[Task directions] Reproduce exactly the span of lines beginning at the one with "The width and" and ending at the last line of the data below, omitting pictures.

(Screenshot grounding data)
◆ ◆ ◆ ◆ ◆ ◆ ◆
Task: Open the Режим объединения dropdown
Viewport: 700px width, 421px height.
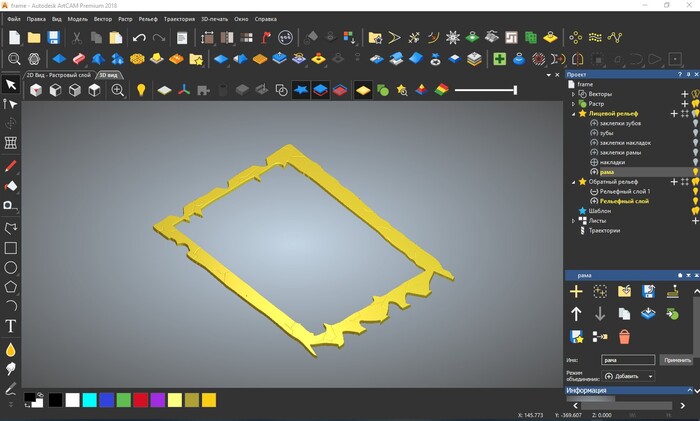Action: tap(628, 376)
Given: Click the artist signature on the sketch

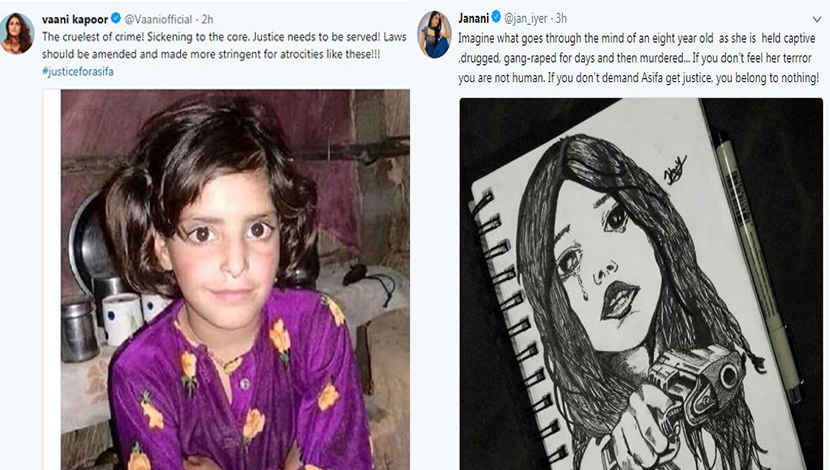Looking at the screenshot, I should tap(675, 170).
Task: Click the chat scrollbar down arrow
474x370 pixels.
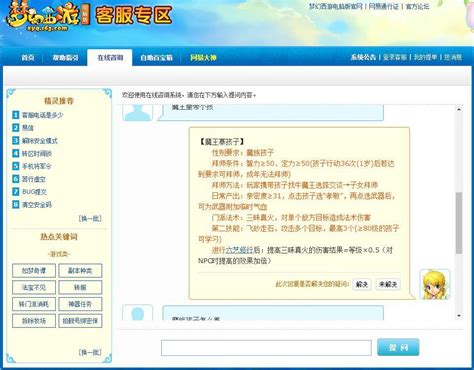Action: click(x=459, y=316)
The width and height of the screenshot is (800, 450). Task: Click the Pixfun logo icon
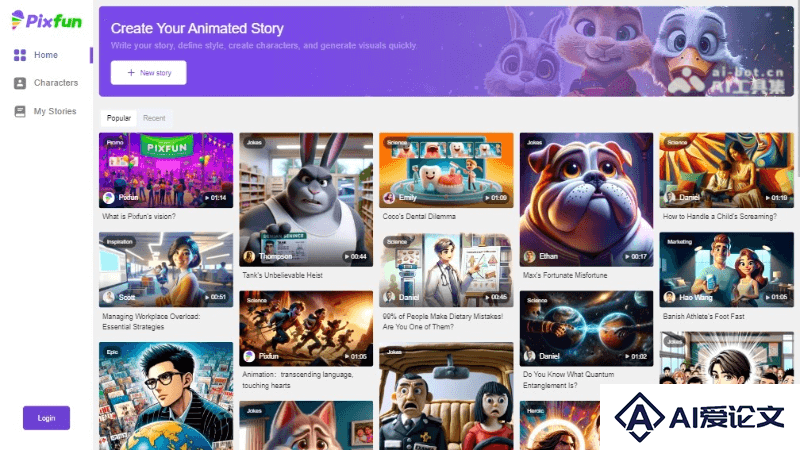tap(17, 20)
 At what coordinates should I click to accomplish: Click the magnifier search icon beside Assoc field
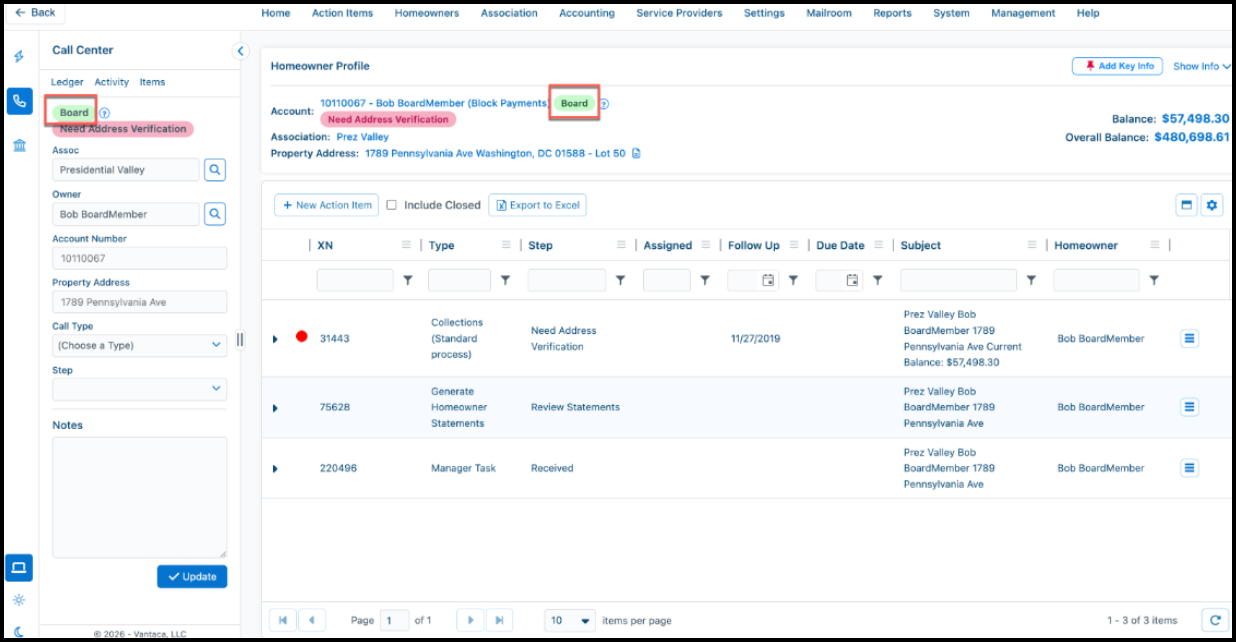click(x=215, y=170)
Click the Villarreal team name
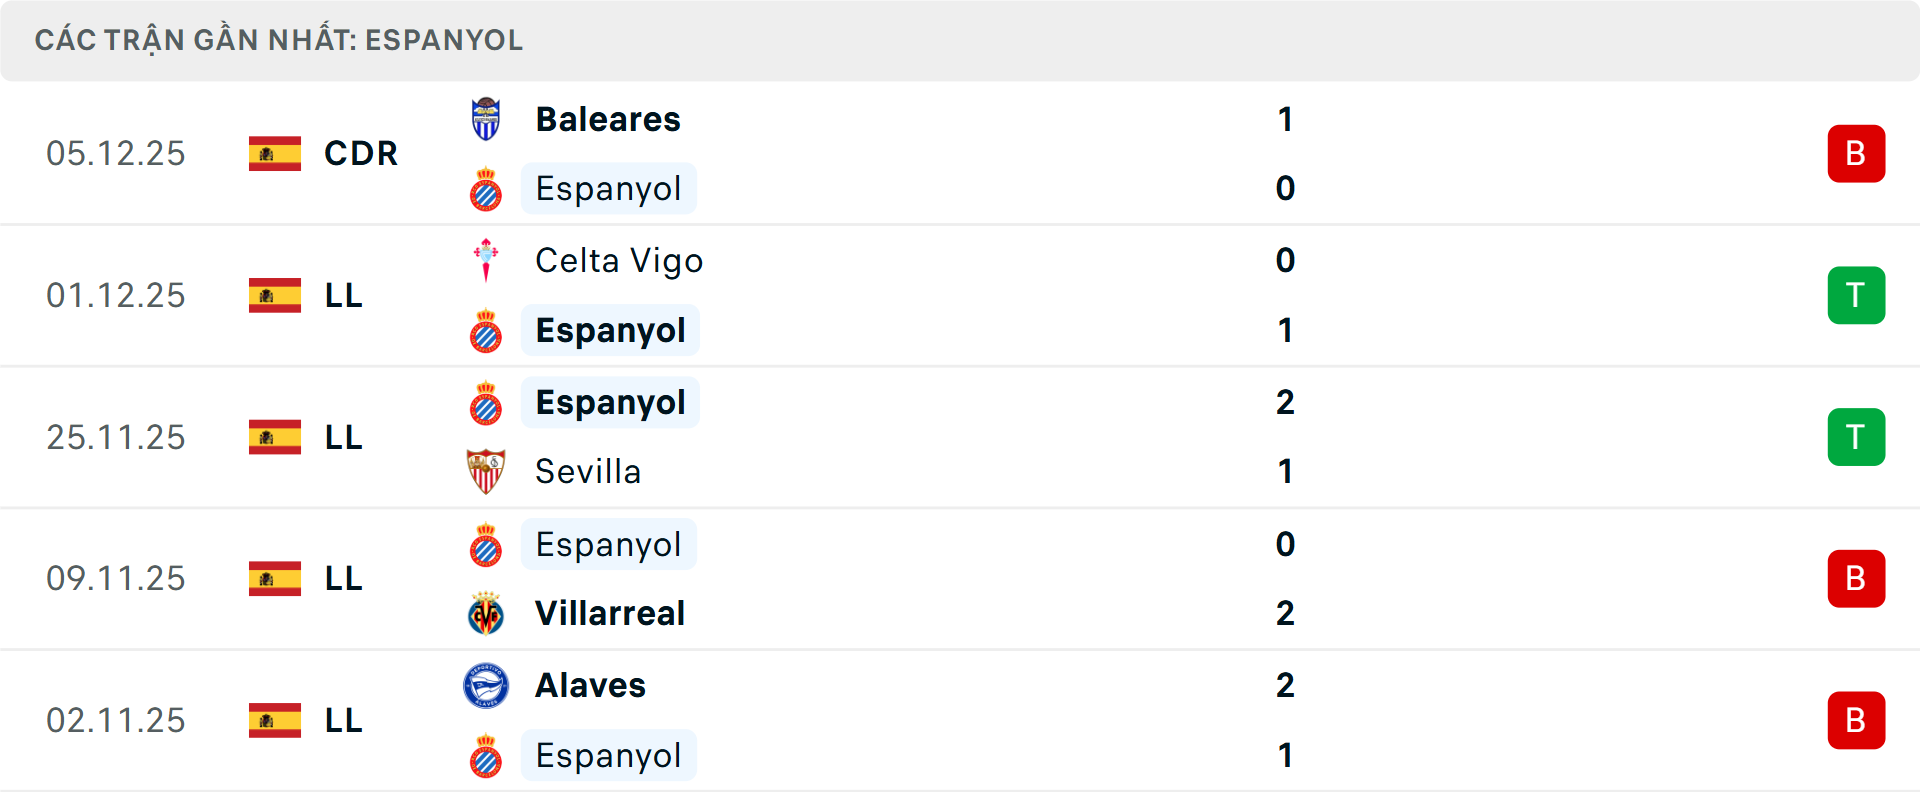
◆ ◆ ◆ ◆ ◆ ◆ ◆
[Task result]
The width and height of the screenshot is (800, 450). Task: Click the Pixfun logo icon
tap(17, 20)
 At what coordinates should I click to accomplish: Click the magnifier search icon beside Assoc field
click(x=215, y=170)
Click the Villarreal team name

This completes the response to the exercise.